> **DATA TO USE**
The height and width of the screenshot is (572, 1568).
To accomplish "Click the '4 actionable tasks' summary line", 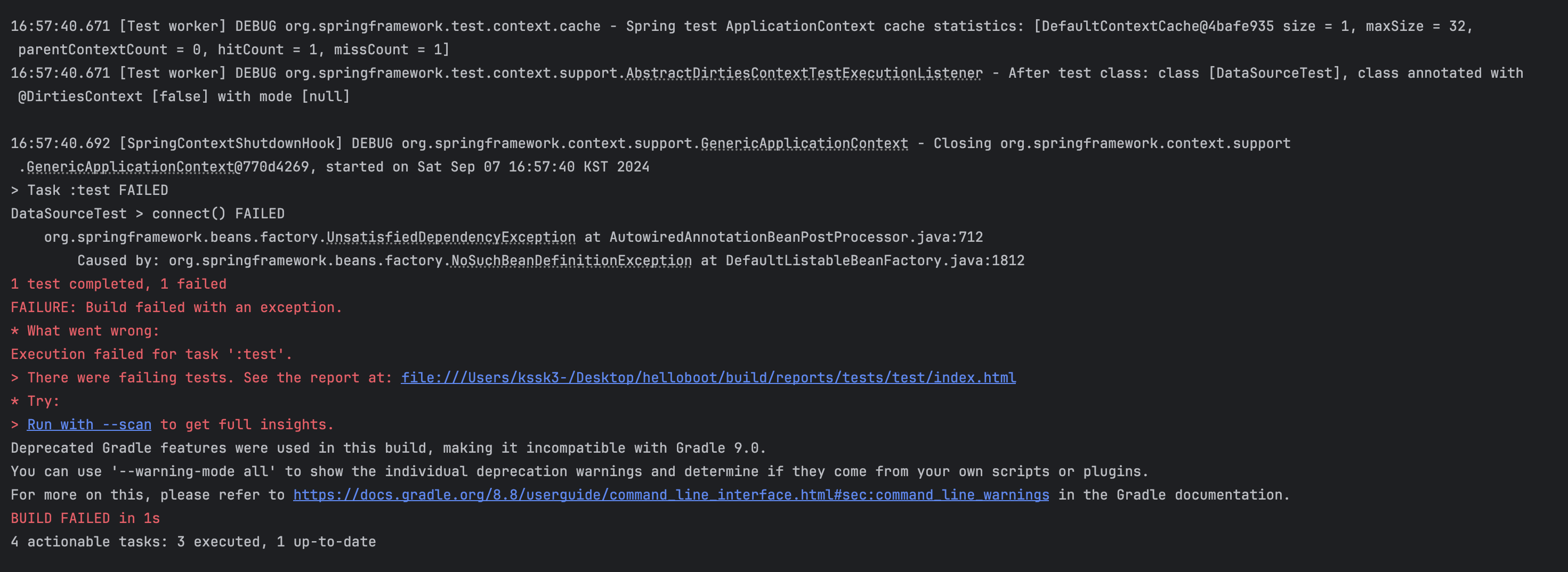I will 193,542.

==

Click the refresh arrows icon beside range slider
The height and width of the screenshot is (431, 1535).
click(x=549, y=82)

> **WORK TO COMPLETE**
Which lines in the items above contain the string "width"? Report each such line in full, treating uppercase and lowercase as different.

> **RESULT BELOW**
The height and width of the screenshot is (572, 1568).
The height and width of the screenshot is (431, 1535).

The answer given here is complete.